In his study of Persian Gulf Syndrome (PGS), he encountered all three aplenty.
A few months after the war, veterans (mostly older reservists) began complaining of a constellation of symptoms: extreme fatigue, palpitating hearts, diffuse pain, loss of memory and motor skills. No one doubted that these people had something wrong with them. But no one was sure quite what, and if or how it was related to their Gulf experiences. After nearly a decade of controversy, and armed with a grant from the Sloan Foundation and extreme personal persistence, Mr. Wheelwright set out to investigate.
"The Irritable Heart" (we'll explain the title later) is narrative nonfiction, combining long-word portraits of several veterans and investigators, scientific and policy analysis and personal observations. Normally, this would be a Part I/Part II book, the personal and the technical. Mr. Wheelwright, holding that the two can't be separated in real life, mixes them in the book. It gets annoying. But the meta-themes seem clear enough.
When the complaints began coming in, and the issue started getting political, the first responses involved finding out what this was like, i.e., what pre-existing paradigms might explain PGS. The most obvious: Vietnam. America was determined that Desert Storm vets would not be treated like their older brothers and sisters. The American people wanted medical complaints taken seriously … and many were willing to charge and/or believe that, if they weren't or seemed not to be, only high-level indifference, coverups and worse could explain it.
Vietnam provided two other paradigms for initial grappling with PGS. One was chemical, the Agent Orange controversy, involving veterans who claimed health damage and damaged children from exposure to the pesticide and one of its nastier ingredients, dioxin. What might Gulf veterans have been exposed to that would cause PGS? Iraqi chemical weapons, whether used by Saddam or released during postwar destruction? Breathing all that oil and smoke? The shots and pills that they took while in the Gulf? No one could nail it down.
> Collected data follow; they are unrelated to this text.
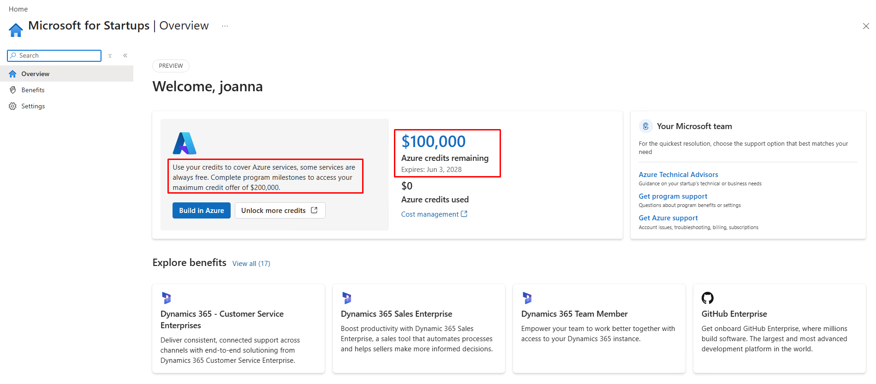Click Unlock more credits button
Image resolution: width=876 pixels, height=384 pixels.
[x=280, y=210]
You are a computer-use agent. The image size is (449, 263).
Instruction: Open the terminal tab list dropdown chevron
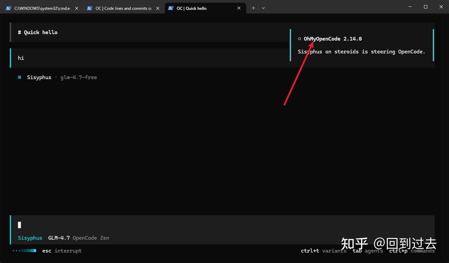point(263,8)
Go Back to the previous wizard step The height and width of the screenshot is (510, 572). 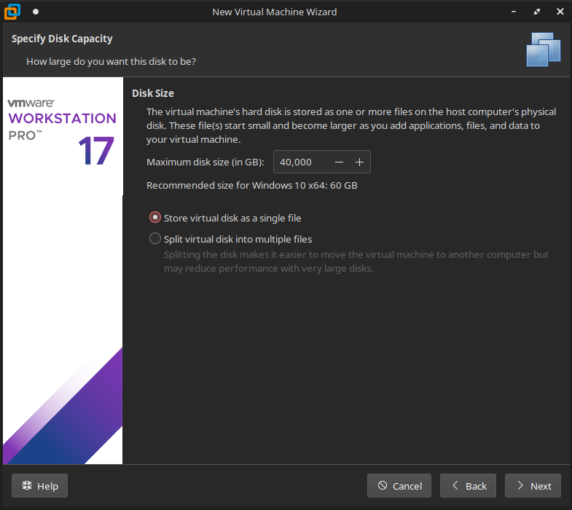[468, 486]
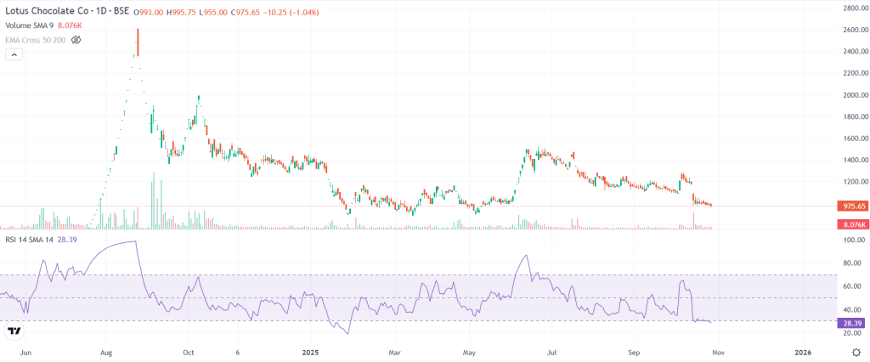The width and height of the screenshot is (870, 362).
Task: Select the EMA Cross 50 200 label
Action: click(x=36, y=40)
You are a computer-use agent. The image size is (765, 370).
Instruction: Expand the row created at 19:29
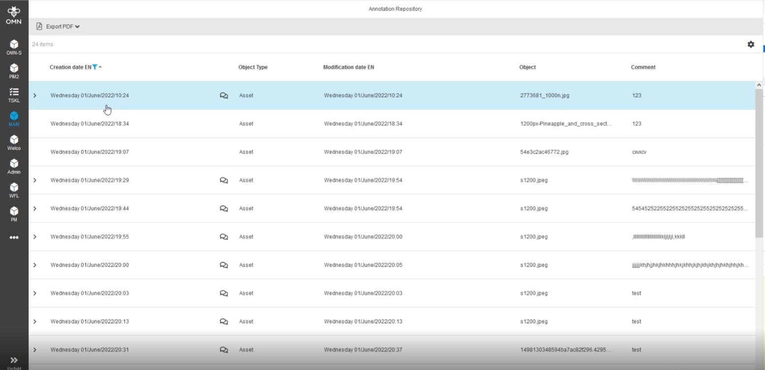(34, 180)
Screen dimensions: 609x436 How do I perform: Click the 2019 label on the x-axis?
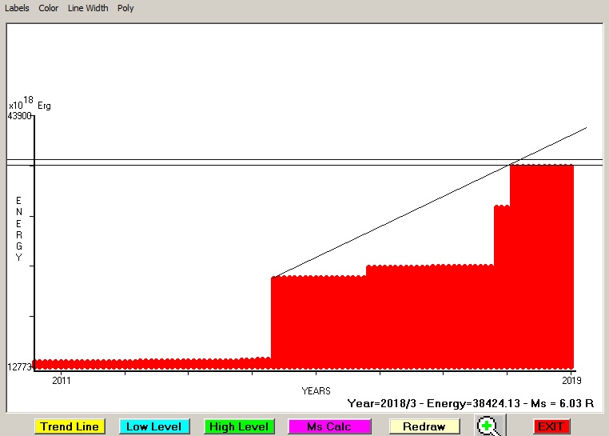pos(571,381)
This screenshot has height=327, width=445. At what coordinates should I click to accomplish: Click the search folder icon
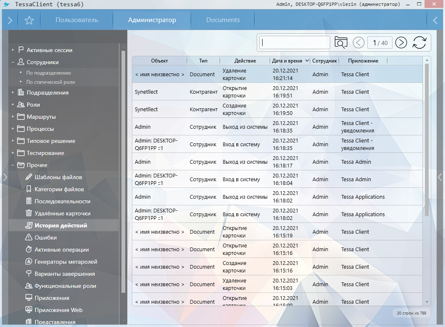[341, 42]
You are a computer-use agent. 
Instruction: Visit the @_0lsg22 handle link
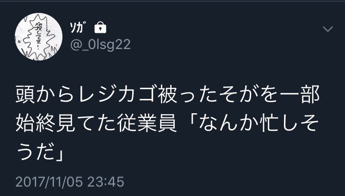(100, 45)
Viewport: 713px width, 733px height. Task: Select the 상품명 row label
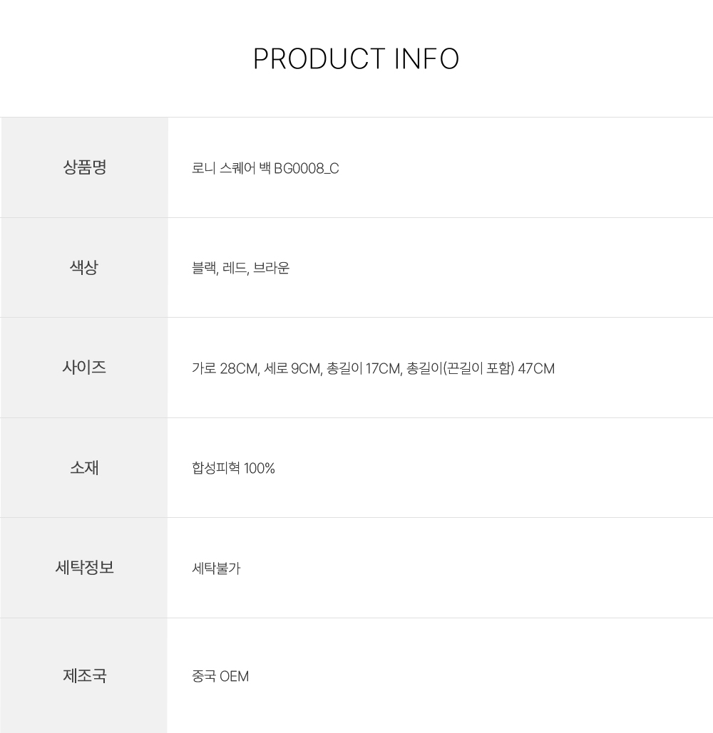(x=84, y=167)
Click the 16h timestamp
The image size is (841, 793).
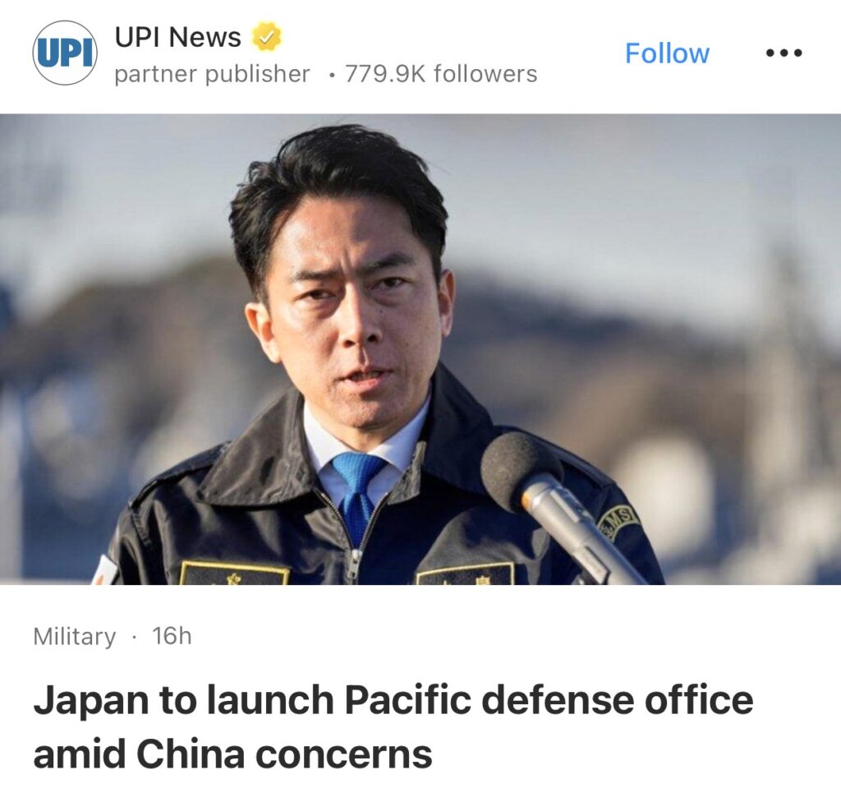172,636
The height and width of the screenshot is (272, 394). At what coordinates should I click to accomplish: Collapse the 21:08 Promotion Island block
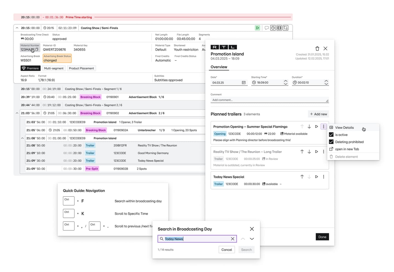point(22,138)
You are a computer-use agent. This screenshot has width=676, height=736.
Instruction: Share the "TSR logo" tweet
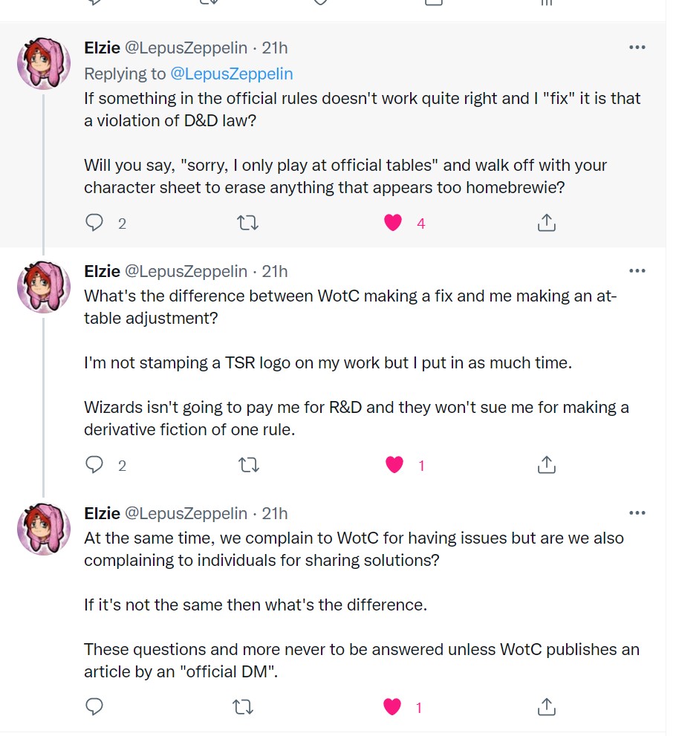546,465
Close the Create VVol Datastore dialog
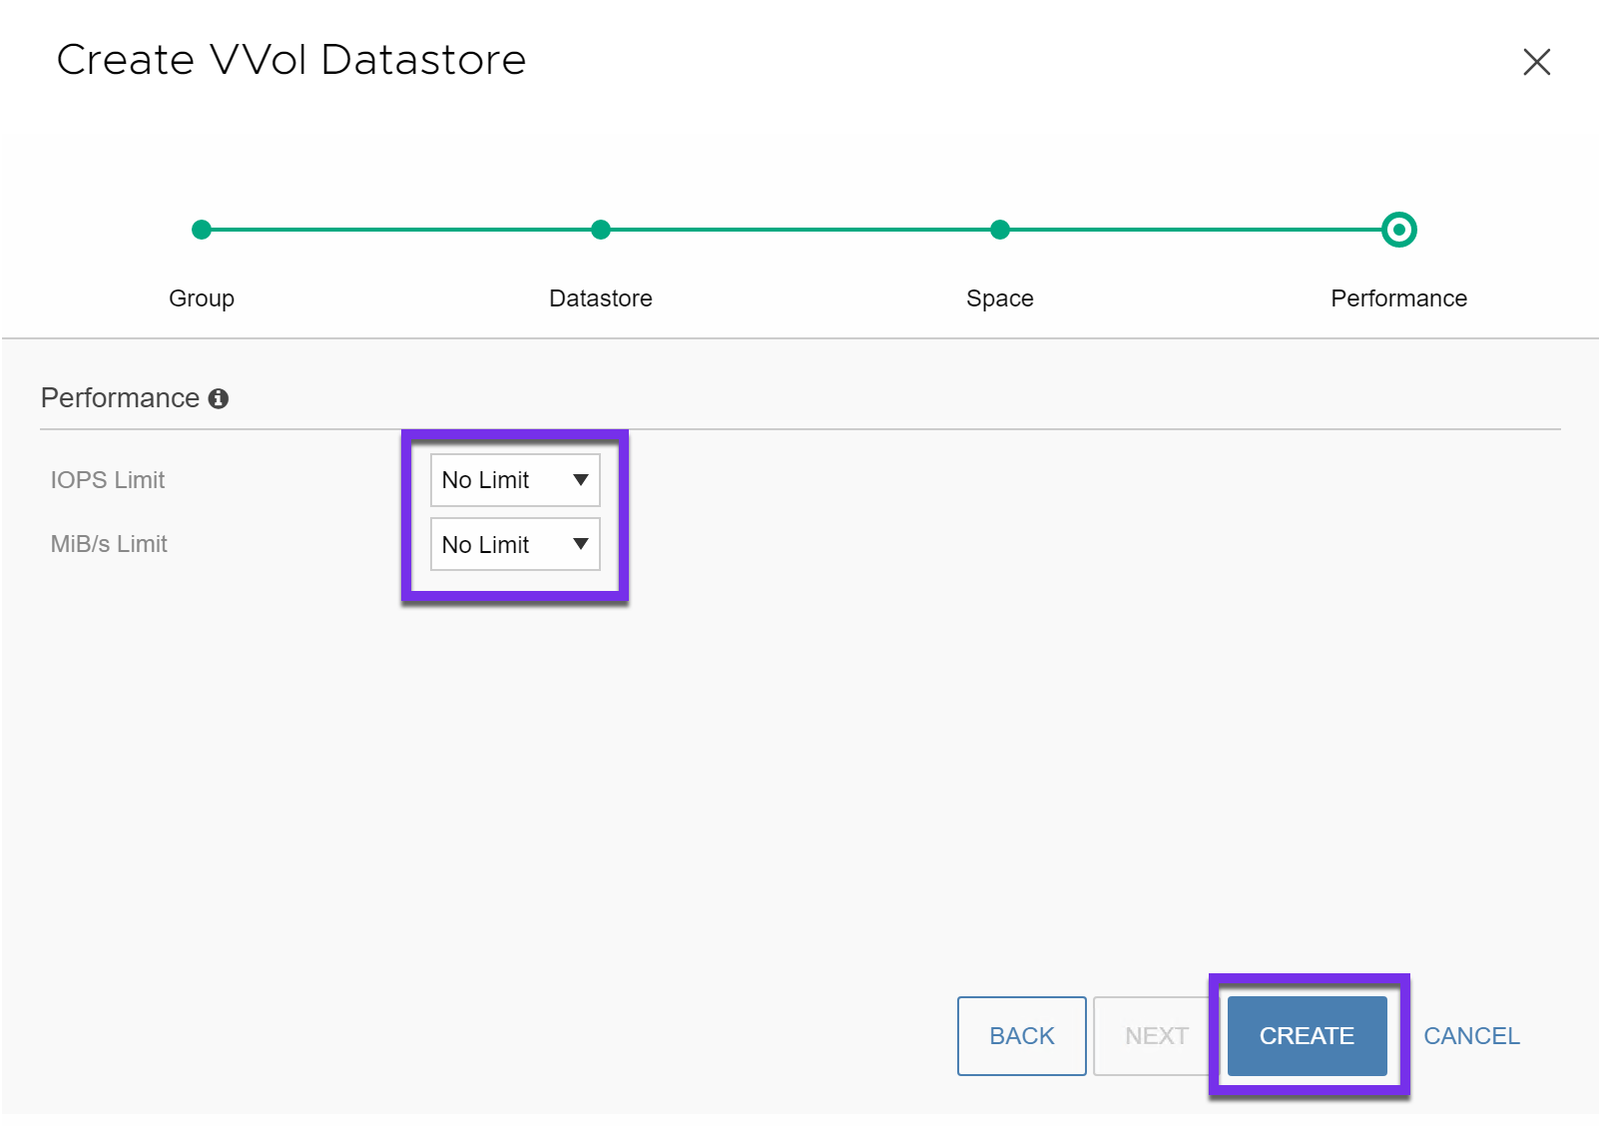Screen dimensions: 1599x1126 (x=1536, y=62)
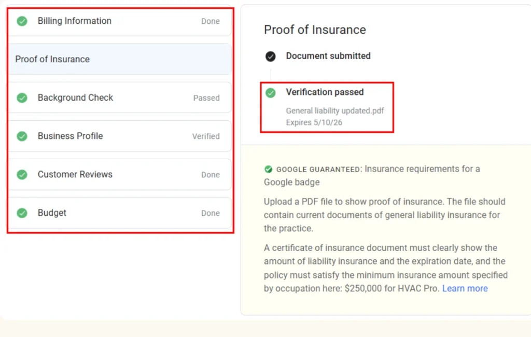
Task: Click the green checkmark beside Customer Reviews
Action: pyautogui.click(x=22, y=175)
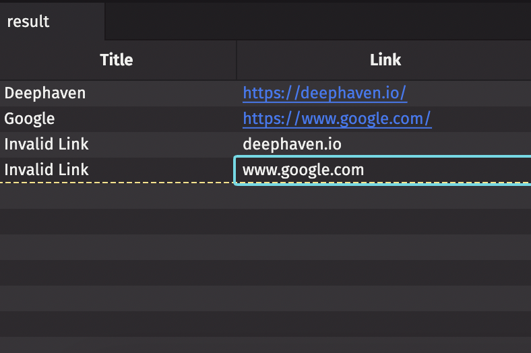Select the Invalid Link cell beside deephaven.io
Screen dimensions: 531x353
pos(46,144)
The other paradigm was Post-Traumatic-Stress-Disorder. But PTSD symptoms flashbacks, startle reactions, anger, etc., were totally unlike PGS. And PTSD required, by definition, some sort of traumatic stressor. Many of the Gulf vets (the number may now be around 100,000 with some sort of problem) had never seen combat; one of Mr. Wheelwright's informants didn't even get there until the war was over.
If Vietnam didn't fit, perhaps America might. As the century waned, strange new diseases, diffuse and vague, were cropping up. Chronic Fatigue Syndrome, Multiple Chemical Sensitivity, Sick Building Syndrome. Unlike traditional ailments, they couldn't be explained by single causes, whether germs or exposure to other malevolent substances. Could PGS be caused by some sort of "cocktail" of low-level exposures: a little sarin, a bit of oil smoke, maybe a local parasite, maybe throw in a few more items. Again, no one could nail it down. There seemed to be no direct correlation between where a vet was and when, and the symptoms. And even more puzzling, if one in seven vets might have it, why not the other six?
At the moment, and despite all the charges and denials and studies, no one knows. Mr. Wheelwright, however, has his own theory. He calls it "chemicals in the brain." His argument is that veterans who were subjected to prior physical, mental, and sexual abuse, especially in childhood, are simply more susceptible, physiologically and psychologically, to pain and debilitating conditions later in life. He notes also that in the Civil War, thousands of soldiers were diagnosed with the same set of symptoms. Doctors then called it"irritable heart" or "soldier's heart."
The 20th century, with its tunnel-vision emphasis on the psychology of shell shock (World War I), combat fatigue (World War II), and PTSD (Vietnam), has totally lost sight of this far more complex mind-body interplay.
Can he be right? It's an old cliche that those who are troubled going into war often come out the same way. Symptoms and syndromes may vary with the times; the basic problems remain. This is not to say that any stigma should attach to PGS, or that suffering veterans should not be treated fully and humanely. But perhaps it is to say that war's destruction takes many forms, and that the catalogue of suffering always has room for one entry more.

Philip Gold is a senior fellow of the Discovery Institute in Seattle and president of Aretea, a cultural affairs center.